Foreign Studies College of Hunan Normal University dates back to Dept. of Foreign Studies of National Normal College founded in 1938. The first dean was QIAN Zhongshu (1910-1998), a famous scholar of Western and Chinese culture. After him, LUO Kailan (1906-1988), LIU Zhongde (1914-2008) and other eminent scholars worked here in succession. Now it holds the first-level doctoral program of Foreign Language and Literature and a research station for post-doctors. Under the leadership of Prof. JIANG Hongxin, its discipline of English Language and Literature was evaluated as a national key discipline. In Sept. 2017, its discipline of Foreign Languages and Literatures was admitted into the national “World First-Class Discipline Construction Project”, being one of the 6 admitted disciplines of its type in China.

It consists of Dept. of English, Dept. of Translation Studies, Dept. of Russian, Dept. of Japanese, Dept. of Korean, Dept. of French and Dept. of Public English, and boasts such institutes as Hunan Center for International Cultural Communication, Hunan Center for Sino-Russian Cultural Exchanges, Center of American Studies, Center of Northeast Asian Studies, Center for Studies of British and Irish Literature, Center of Modern Foreign Language Teaching, Center of Cognitive Linguistic Studies, Center for Studies of British and American Poetry.
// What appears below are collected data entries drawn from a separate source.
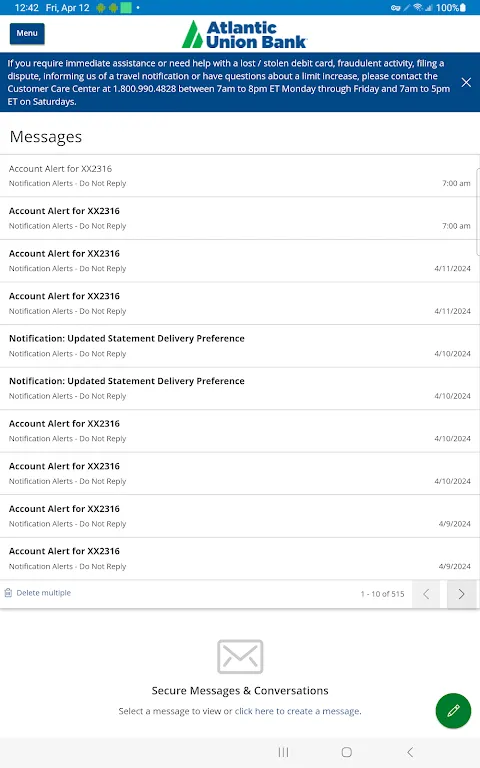
Task: Go to previous page of messages
Action: click(x=426, y=594)
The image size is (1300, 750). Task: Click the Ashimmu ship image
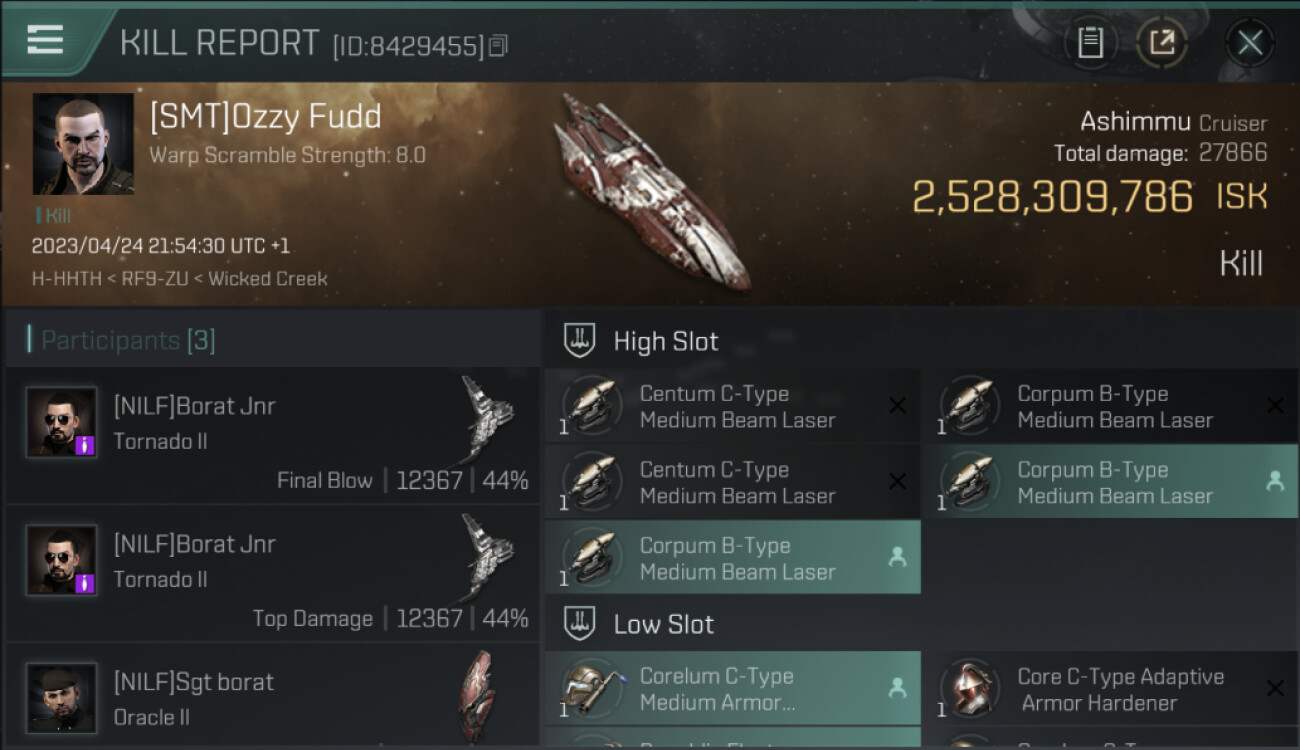[648, 190]
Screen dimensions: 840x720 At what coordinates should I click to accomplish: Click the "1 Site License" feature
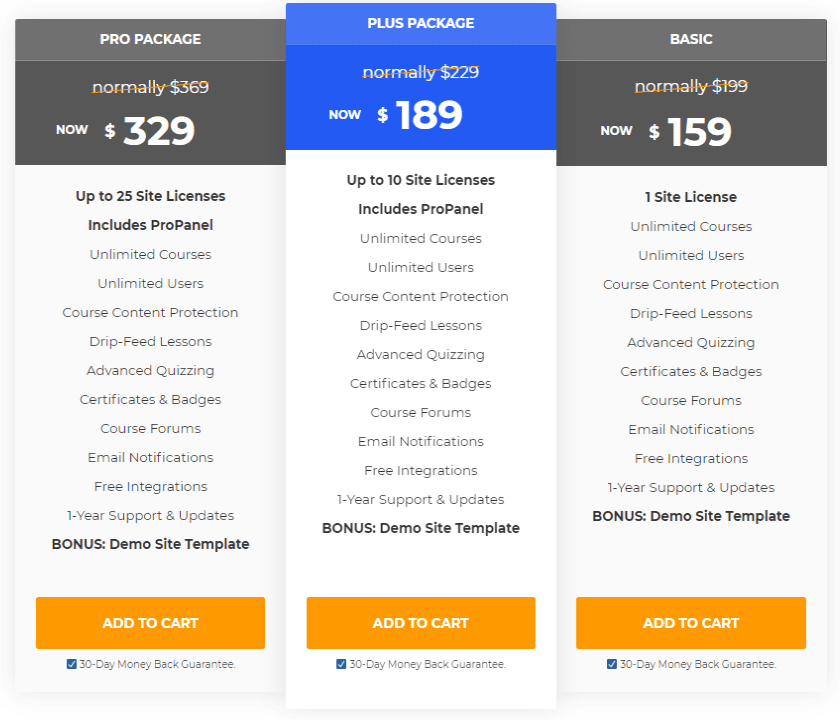(691, 197)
It publishes Journal of Foreign Languages and Cultures and a Chinese journal of the same name, and supports 3 Confucius Institutes abroad.
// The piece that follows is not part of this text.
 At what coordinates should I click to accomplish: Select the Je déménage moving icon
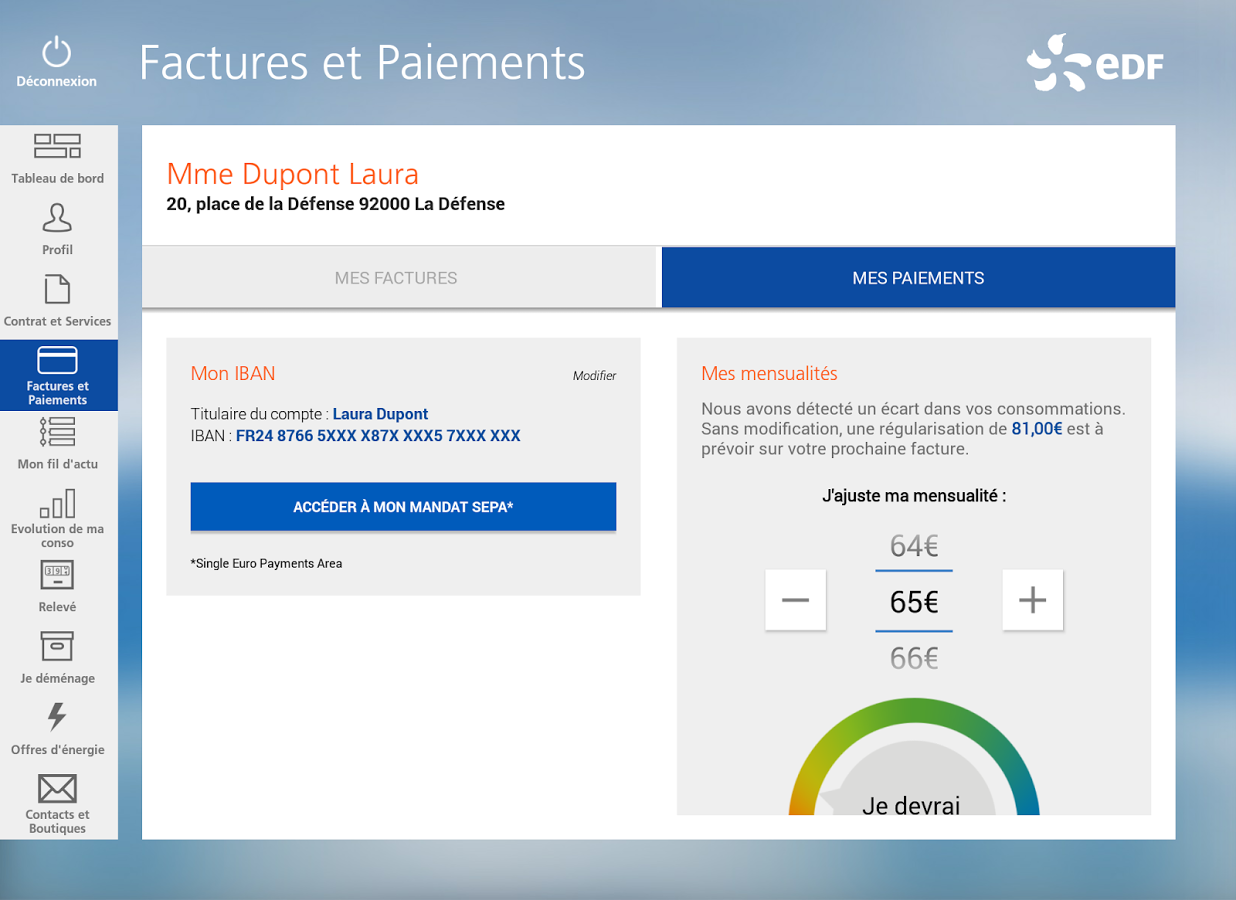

It has a faculty of 26 full professors, 44 assistant professors and dozens of lecturers, of whom 51 have got doctoral degrees, 2 are members of the Discipline Assessment Group under the State Council, 2 are state-level teaching masters, and 2 are awardees of the New Century Talent Program of Chinese Ministry of Education. It is a partner of over 30 universities in America, Britain, Japan, Russia and South Korea. Now it has over 40 doctoral candidates, over 600 graduate students, and over 1,200 full-time undergraduates. Adhering to the motto “international perspective, global sense, honesty, integrity and versatility”, Foreign Studies College aims to cultivate more versatile and innovative talents who are both physically and mentally healthy, both virtuous and learned and are adaptable to societal changes.

Red Hen Lab™

The International Distributed Little Red Hen Lab™ is a global big data science laboratory and cooperative for research into multimodal communication. Red Hen deploys the contributions of researchers from complementary fields, from AI and statistics to linguistics and political communication, to create rich datasets of parsed and intelligible multimodal communication and to develop tools to process these data and any other data susceptible to such analysis. Red Hen’s social organization and computational tools are designed for reliable and cumulative progress in a dynamic and extremely challenging field: the systematic understanding of the full complexity of human multimodal communication. The study of how human beings make meaning and interpret forms depends upon such collaboration.